## [Assignment]
Having located "Bērziņš, Rolands (347, 1201)" in the records below, repeat exactly the line it is on and all subsequent lines, ending with the last.

## [Extracted data entries]
:::
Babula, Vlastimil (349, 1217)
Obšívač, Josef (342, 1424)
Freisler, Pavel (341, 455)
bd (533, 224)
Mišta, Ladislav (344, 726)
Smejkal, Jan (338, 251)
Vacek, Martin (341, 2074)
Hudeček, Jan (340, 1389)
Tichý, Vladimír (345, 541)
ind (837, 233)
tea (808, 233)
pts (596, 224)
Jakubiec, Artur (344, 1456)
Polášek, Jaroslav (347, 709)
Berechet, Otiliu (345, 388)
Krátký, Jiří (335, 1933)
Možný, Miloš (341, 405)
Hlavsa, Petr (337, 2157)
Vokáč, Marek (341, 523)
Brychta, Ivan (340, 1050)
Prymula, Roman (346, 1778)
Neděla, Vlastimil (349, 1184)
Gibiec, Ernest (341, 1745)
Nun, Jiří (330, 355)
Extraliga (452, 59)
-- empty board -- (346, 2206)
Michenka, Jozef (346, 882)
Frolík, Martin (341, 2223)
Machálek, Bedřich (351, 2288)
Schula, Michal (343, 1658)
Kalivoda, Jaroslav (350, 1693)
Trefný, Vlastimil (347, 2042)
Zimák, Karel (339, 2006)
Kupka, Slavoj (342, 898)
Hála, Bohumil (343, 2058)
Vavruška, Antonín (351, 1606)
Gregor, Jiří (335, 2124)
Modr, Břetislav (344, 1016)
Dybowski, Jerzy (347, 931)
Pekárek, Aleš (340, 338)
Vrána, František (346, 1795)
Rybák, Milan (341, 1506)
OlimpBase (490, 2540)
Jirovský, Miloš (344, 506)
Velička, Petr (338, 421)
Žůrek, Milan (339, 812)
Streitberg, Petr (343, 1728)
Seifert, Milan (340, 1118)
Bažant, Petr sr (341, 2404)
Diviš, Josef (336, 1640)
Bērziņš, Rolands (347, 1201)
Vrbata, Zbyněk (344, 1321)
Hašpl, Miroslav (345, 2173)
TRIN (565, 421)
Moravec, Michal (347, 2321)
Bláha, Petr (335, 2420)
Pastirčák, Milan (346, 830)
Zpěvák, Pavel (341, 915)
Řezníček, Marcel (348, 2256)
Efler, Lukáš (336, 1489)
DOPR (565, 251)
:::
## [Response box]
Bērziņš, Rolands (347, 1201)
Vrbata, Zbyněk (344, 1321)
Hašpl, Miroslav (345, 2173)
TRIN (565, 421)
Moravec, Michal (347, 2321)
Bláha, Petr (335, 2420)
Pastirčák, Milan (346, 830)
Zpěvák, Pavel (341, 915)
Řezníček, Marcel (348, 2256)
Efler, Lukáš (336, 1489)
DOPR (565, 251)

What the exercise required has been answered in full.